Mr. Tinsley said newspapers have dropped his strip before—sometimes temporarily, sometimes permanently—but that the specter of an entire media chain dumping a comic across its platforms simultaneously was in his experience unprecedented.
“My editor at my syndicate said it was unprecedented, that they had never seen that happen before,” he said.
Mr. Tinsley, who has also worked as a reporter and copy editor, said that decisions about what meets a newspaper’s standards are typically determined by editors and reader polls, and “occasionally publishers.”
“In this case, all of those people were bypassed,” he said. “Fifty-five local papers’ staffs, and readers, were overruled, in one day, by a central corporate office.”
Those newspapers include the Arizona Republic, the Austin American-Statesman, the Detroit Free Press, the Indianapolis Star, the Oklahoman, and the Pueblo Chieftain, he said.

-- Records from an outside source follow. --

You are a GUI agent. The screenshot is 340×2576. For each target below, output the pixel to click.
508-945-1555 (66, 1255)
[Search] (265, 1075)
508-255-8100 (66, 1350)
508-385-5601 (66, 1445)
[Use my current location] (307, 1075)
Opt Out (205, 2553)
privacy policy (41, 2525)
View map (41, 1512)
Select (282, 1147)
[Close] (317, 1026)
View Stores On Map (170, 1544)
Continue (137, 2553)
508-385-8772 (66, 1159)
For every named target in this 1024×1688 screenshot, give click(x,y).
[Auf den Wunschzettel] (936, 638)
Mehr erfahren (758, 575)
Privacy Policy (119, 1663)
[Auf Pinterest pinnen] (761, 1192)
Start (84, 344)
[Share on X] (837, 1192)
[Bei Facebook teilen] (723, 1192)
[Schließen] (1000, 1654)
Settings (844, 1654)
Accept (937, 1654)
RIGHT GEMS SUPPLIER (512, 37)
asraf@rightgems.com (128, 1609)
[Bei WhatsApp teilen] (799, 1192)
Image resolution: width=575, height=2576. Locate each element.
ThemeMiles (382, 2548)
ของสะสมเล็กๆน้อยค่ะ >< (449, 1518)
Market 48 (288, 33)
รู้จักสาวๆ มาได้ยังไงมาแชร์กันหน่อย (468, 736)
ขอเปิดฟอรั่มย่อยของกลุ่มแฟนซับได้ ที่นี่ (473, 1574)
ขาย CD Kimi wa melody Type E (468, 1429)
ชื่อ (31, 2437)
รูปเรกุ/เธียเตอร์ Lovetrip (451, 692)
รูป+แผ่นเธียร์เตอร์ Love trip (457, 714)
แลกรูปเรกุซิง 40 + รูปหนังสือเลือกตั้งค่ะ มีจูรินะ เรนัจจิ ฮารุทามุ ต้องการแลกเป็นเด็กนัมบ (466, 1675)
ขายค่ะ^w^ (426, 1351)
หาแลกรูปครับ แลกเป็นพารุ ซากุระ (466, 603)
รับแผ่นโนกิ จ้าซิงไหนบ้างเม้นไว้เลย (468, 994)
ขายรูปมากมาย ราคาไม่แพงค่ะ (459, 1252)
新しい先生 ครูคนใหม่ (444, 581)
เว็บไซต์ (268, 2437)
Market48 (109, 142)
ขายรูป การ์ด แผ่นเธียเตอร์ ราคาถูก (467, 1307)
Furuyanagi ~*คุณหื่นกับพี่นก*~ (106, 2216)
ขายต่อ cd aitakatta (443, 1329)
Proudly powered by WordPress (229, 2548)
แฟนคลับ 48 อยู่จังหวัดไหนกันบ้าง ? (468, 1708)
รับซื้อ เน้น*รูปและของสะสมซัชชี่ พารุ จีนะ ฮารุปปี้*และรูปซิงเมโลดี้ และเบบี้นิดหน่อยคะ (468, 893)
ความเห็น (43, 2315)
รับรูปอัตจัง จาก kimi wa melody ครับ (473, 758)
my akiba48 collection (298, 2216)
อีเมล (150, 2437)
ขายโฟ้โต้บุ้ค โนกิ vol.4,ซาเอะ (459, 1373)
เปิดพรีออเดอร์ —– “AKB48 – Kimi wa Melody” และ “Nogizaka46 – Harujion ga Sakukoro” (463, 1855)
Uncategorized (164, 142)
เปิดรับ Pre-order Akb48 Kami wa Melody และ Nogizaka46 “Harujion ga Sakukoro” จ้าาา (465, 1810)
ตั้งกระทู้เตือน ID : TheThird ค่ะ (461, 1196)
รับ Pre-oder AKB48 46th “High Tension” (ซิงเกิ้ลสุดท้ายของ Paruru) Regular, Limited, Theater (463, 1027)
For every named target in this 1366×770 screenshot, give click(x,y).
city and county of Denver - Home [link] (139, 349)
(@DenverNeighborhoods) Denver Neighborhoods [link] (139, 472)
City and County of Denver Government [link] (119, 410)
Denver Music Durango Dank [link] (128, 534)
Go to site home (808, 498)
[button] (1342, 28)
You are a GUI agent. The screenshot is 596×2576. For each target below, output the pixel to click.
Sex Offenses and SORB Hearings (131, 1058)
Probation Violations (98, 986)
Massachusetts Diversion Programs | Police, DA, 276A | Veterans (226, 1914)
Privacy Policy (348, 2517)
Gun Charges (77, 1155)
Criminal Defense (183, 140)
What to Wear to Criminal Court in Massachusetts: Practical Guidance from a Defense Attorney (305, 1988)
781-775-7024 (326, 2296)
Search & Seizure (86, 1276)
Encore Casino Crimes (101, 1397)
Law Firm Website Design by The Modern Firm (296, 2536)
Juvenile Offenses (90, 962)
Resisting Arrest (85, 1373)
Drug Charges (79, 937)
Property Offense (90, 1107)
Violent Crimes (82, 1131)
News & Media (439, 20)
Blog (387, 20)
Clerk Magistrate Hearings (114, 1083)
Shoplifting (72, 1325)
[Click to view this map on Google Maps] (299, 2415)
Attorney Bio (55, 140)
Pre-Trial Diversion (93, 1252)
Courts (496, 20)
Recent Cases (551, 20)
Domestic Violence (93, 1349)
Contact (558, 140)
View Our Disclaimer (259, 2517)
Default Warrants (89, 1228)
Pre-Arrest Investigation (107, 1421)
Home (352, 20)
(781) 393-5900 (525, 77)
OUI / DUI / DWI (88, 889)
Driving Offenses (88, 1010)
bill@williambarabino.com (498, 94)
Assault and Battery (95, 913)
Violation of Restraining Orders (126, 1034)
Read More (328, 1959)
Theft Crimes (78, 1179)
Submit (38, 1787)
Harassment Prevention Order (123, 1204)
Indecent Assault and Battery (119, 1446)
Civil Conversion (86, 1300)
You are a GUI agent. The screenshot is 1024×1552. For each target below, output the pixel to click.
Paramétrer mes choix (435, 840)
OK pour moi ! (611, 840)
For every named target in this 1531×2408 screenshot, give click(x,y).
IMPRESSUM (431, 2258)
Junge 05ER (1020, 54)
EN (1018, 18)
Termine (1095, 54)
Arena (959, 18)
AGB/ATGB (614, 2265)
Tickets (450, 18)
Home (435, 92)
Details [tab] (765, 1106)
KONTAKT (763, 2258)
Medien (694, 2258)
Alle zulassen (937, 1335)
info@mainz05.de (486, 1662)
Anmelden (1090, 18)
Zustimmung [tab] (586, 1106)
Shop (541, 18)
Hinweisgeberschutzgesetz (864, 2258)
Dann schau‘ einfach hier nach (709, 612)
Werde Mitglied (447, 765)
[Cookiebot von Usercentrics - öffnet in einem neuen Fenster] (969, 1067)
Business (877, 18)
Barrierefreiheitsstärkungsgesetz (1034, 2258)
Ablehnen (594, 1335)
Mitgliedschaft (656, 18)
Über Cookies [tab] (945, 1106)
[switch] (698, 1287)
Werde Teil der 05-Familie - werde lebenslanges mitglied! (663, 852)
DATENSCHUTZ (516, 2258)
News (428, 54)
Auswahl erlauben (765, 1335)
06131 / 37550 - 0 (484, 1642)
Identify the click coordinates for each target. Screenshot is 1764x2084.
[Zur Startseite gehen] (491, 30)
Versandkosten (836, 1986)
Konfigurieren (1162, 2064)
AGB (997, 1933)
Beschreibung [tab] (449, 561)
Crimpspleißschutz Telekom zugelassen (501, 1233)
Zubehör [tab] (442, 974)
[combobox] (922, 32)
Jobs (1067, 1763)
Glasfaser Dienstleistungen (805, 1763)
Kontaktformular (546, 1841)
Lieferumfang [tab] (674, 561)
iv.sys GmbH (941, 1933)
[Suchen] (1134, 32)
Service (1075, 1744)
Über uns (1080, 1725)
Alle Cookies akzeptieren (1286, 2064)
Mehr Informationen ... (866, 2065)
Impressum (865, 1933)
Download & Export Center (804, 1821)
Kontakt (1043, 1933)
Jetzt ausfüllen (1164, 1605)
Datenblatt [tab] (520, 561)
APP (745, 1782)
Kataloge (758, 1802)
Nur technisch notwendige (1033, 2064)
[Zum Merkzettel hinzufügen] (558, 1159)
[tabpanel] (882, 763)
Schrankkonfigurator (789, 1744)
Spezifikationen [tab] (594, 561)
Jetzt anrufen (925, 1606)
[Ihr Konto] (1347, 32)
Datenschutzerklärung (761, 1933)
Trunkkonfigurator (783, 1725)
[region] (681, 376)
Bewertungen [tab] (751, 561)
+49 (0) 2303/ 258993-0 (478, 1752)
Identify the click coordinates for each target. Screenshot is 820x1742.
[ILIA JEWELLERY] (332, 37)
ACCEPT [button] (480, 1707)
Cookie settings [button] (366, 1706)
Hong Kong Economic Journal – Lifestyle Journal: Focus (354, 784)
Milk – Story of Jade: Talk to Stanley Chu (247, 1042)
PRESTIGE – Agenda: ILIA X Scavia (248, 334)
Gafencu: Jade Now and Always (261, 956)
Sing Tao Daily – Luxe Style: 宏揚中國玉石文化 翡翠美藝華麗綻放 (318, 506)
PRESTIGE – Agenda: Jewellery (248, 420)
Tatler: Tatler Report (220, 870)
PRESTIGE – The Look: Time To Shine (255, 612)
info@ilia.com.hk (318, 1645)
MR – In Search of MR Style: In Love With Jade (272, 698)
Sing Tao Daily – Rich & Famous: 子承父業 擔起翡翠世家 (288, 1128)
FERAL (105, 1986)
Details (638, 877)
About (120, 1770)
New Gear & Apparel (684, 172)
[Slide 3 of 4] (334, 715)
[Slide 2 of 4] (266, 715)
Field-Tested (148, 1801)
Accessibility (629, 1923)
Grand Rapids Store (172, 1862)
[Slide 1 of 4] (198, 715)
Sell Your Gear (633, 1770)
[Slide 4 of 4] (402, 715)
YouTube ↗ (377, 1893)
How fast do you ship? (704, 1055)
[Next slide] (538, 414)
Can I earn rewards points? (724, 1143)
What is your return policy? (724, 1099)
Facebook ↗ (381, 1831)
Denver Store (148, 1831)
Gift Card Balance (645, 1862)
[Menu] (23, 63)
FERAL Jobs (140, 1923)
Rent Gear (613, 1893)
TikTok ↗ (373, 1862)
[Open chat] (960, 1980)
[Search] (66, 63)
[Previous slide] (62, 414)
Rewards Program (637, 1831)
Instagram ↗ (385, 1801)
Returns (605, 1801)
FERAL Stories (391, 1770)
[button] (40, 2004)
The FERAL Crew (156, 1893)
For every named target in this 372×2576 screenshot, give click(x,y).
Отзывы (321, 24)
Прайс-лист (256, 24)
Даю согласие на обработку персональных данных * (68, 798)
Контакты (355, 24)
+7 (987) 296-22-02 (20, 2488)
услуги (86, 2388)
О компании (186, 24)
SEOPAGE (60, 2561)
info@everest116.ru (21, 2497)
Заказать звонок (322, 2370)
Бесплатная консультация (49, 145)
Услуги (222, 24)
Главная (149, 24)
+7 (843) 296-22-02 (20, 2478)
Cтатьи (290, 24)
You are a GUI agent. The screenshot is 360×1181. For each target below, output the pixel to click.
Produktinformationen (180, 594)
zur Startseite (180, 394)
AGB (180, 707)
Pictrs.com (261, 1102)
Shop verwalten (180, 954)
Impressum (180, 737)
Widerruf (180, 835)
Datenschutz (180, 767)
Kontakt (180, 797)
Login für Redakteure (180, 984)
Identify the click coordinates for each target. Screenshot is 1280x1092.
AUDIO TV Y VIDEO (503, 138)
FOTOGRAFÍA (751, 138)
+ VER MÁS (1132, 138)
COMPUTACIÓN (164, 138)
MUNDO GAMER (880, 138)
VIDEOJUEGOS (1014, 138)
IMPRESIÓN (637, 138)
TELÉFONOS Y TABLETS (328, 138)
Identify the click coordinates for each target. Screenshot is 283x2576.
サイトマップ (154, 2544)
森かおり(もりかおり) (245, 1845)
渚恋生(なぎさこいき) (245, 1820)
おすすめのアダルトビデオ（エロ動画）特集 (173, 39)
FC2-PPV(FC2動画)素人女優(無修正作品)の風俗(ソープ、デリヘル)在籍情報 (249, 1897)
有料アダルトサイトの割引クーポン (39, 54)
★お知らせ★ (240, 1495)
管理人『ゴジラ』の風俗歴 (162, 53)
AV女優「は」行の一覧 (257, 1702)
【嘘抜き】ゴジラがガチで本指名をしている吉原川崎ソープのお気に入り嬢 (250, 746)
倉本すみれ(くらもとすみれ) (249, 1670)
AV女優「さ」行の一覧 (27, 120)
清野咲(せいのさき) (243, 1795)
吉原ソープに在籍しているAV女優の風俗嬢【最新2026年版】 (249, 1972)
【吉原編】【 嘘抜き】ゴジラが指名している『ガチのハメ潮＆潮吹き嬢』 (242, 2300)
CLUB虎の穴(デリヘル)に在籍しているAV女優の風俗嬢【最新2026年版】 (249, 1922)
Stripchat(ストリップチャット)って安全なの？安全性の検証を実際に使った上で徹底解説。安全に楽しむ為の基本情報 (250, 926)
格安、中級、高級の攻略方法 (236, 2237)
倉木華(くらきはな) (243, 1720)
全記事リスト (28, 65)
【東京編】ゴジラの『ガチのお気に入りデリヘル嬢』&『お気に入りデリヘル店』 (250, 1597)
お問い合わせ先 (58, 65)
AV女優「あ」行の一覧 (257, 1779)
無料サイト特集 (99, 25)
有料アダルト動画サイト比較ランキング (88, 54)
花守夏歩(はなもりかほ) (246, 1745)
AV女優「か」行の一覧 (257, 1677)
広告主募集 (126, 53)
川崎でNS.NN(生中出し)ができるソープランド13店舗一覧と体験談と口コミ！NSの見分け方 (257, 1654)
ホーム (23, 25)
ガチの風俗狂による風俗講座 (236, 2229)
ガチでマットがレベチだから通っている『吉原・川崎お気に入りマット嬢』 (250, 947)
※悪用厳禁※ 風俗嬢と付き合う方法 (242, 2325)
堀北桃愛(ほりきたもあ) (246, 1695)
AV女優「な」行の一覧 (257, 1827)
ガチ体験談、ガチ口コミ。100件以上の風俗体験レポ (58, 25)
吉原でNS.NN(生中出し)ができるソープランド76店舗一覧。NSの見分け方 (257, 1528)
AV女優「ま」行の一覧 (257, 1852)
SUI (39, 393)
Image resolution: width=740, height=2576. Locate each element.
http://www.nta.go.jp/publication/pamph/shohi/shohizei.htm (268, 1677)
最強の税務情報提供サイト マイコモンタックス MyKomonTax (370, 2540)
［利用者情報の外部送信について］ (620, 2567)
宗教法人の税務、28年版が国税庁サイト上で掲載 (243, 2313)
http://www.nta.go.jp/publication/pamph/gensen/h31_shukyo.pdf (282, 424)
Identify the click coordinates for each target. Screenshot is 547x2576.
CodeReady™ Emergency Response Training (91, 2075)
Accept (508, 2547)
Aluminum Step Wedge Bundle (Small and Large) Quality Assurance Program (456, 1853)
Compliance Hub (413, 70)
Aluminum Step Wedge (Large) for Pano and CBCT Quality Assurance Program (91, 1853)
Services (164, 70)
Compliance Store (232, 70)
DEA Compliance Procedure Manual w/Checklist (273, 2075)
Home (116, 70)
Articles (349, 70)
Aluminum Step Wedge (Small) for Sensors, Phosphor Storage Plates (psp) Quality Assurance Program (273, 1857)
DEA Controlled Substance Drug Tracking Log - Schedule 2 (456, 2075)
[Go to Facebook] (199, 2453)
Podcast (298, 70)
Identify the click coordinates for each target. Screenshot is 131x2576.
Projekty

Gannett operates 261 daily newspapers, “including USA TODAY and our local property network in the U.S. and Guam, with total paid circulation of over 2.5 million and Sunday circulation of 3.3 million,” as 302 weekly newspapers with a total circulation of about 1.7 million, according to the company’s 2019 annual report.
Mr. Tinsley speculated that the company may be reacting to pushback over the decision to cancel his cartoon.
“If I could guess why a giant media corporation might want to give inquiring reporters the impression that a political comic strip was canceled because of nebulous ‘standards,’ instead of the message of particular cartoons,” he said, “I’d guess that it might be because of the recent popular backlash against a ‘Cancel Culture,’ that favors suppression of free discussion and debate over healthy, robust dialogue.”
He called such debate “the stuff that Americans, at their best, are all about.”